October 21, 2015 by libraryheather
Target Age Range: Grades 1-3
Program Length: 60 minutes
Learn how computers read code, then try simple programming on your own using Code.org.
Laptops connected to the internet (1 per 1-2 children)
Laptop connected to a projector
Simple puzzle to build
Cost: $ 0-50
The only thing you need to do (other than setting up all the computers) is make sure you understand how coding works (also check out Code Conquest’s explanation), as well as how to play Harold the Robot!
1. Settling in, welcome, introductions: 5 minutes
2. Play Harold the Robot or another similar fun demonstration that introduces the concept of how computers are very literal in the way they understand directions.
3. Explain what happened during Harold the Robot. You may want to read Microsoft’s description of “How Programming Works” to help explain.
Special Instructions and Procedures:
Harold the Robot:
Using simple puzzles or blocks, have the children decide as a group how to program Harold to build the desired object.
For our purposes, we used a Build-a-Burger puzzle to build with Harold. To aid in coding, and to emphasis the nature of program coding, we also numbered each burger piece (i.e. tomato was #3, the top bun #7, etc.). As a group, the children decided in which order the burger should be built, and worked together to figure out how to direct Harold to build the burger in language he could understand.
Afterwards, we discussed what instructions Harold did and did not understand, as well as why this was.

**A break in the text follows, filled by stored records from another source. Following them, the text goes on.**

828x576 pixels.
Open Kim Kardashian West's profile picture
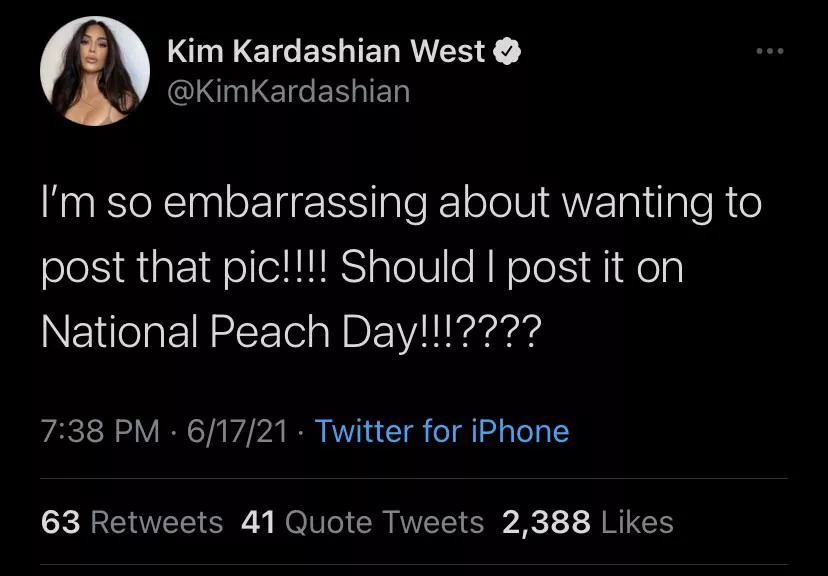click(95, 71)
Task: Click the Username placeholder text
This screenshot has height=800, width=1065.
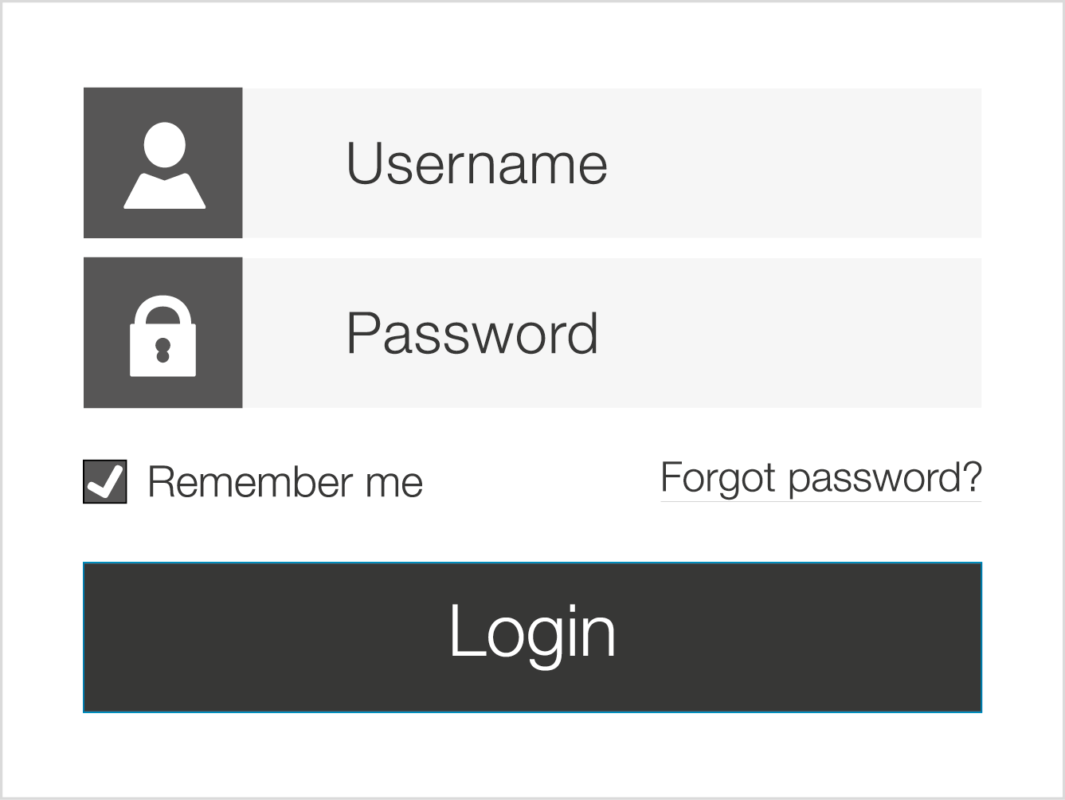Action: (477, 164)
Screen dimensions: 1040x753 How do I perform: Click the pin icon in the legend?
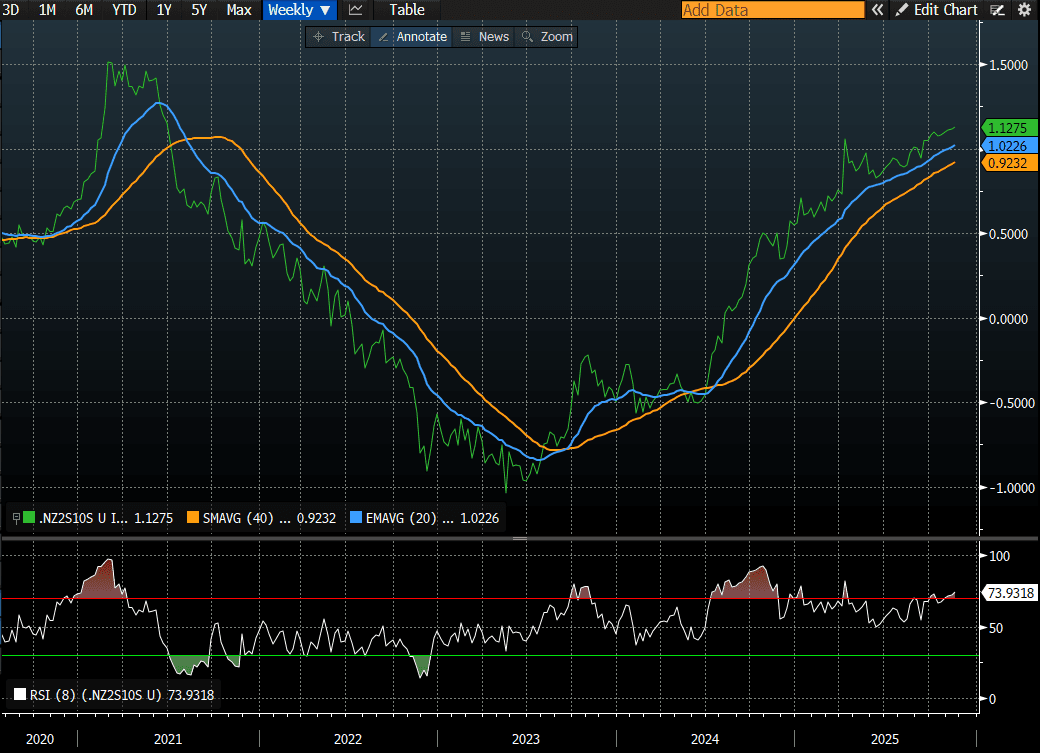pos(15,518)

Refer to Microsoft’s resource for further information on simple programming language.
You could modify this to be any sort of simple, direction-oriented activity for use with younger children. Our program was run by Andy Fischoff, a local software engineer. Andy did a different activity that used the same principles with the 1st-3rd graders.
Andy Fischoff – Software Engineer
What we would do differently:
Nothing, this program worked extremely well as-is. If you have high demand for this program but don’t have enough computers, you can pair up children of similar skill levels and have them work on the Code.org puzzles together.
Adaption for older/younger audience:
Some aspects of this program were initially used in a tween program we did: Computer Programming Unplugged. That program works so well that we’ve already done it three times.